** Opening SUPPLIED MATERIAL block **

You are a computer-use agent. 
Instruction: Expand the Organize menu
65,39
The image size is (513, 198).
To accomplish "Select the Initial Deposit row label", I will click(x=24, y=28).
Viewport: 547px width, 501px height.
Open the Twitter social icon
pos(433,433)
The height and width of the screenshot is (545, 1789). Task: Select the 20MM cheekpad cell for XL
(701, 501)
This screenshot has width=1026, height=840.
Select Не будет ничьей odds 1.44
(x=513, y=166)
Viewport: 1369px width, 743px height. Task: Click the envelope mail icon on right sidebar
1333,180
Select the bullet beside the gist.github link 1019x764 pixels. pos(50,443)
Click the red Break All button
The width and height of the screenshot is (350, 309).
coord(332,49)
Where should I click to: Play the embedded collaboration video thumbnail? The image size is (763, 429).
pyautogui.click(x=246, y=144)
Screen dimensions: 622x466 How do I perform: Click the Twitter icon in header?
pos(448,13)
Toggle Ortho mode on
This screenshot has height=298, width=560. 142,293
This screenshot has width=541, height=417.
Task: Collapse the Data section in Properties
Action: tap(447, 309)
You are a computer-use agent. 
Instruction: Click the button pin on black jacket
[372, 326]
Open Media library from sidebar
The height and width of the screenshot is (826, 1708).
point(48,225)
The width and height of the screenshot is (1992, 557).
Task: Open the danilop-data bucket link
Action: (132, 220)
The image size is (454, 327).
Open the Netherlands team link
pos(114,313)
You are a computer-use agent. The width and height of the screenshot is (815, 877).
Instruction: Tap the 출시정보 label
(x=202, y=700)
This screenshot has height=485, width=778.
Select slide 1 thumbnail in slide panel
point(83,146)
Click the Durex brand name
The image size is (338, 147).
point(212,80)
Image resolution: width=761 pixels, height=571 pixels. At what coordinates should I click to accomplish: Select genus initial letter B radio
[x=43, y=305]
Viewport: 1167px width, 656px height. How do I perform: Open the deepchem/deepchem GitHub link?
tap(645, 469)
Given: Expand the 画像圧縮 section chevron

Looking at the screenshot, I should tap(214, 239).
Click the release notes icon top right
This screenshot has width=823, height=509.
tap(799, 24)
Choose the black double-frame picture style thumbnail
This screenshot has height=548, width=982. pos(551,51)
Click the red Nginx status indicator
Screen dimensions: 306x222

** Closing SUPPLIED MATERIAL block **

**WHAT THE EXERCISE ASKS:**
Mind each word and retype the entire listing above.

**RESULT:**
You are a computer-use agent. 
Instruction: Expand the Organize menu
65,39
The image size is (513, 198).
To accomplish "Select the Initial Deposit row label", I will click(x=24, y=28).
Viewport: 547px width, 501px height.
Open the Twitter social icon
pos(433,433)
The height and width of the screenshot is (545, 1789). Task: Select the 20MM cheekpad cell for XL
(701, 501)
This screenshot has width=1026, height=840.
Select Не будет ничьей odds 1.44
(x=513, y=166)
Viewport: 1369px width, 743px height. Task: Click the envelope mail icon on right sidebar
1333,180
Select the bullet beside the gist.github link 1019x764 pixels. pos(50,443)
Click the red Break All button
The width and height of the screenshot is (350, 309).
coord(332,49)
Where should I click to: Play the embedded collaboration video thumbnail? The image size is (763, 429).
pyautogui.click(x=246, y=144)
Screen dimensions: 622x466 How do I perform: Click the Twitter icon in header?
pos(448,13)
Toggle Ortho mode on
This screenshot has height=298, width=560. 142,293
This screenshot has width=541, height=417.
Task: Collapse the Data section in Properties
Action: tap(447, 309)
You are a computer-use agent. 
Instruction: Click the button pin on black jacket
[372, 326]
Open Media library from sidebar
The height and width of the screenshot is (826, 1708).
point(48,225)
The width and height of the screenshot is (1992, 557).
Task: Open the danilop-data bucket link
Action: (132, 220)
The image size is (454, 327).
Open the Netherlands team link
pos(114,313)
You are a computer-use agent. The width and height of the screenshot is (815, 877).
Instruction: Tap the 출시정보 label
(x=202, y=700)
This screenshot has height=485, width=778.
Select slide 1 thumbnail in slide panel
point(83,146)
Click the Durex brand name
The image size is (338, 147).
point(212,80)
Image resolution: width=761 pixels, height=571 pixels. At what coordinates should I click to accomplish: Select genus initial letter B radio
[x=43, y=305]
Viewport: 1167px width, 656px height. How do I perform: Open the deepchem/deepchem GitHub link?
tap(645, 469)
Given: Expand the 画像圧縮 section chevron

Looking at the screenshot, I should tap(214, 239).
Click the release notes icon top right
This screenshot has width=823, height=509.
tap(799, 24)
Choose the black double-frame picture style thumbnail
This screenshot has height=548, width=982. pos(551,51)
Click the red Nginx status indicator
Screen dimensions: 306x222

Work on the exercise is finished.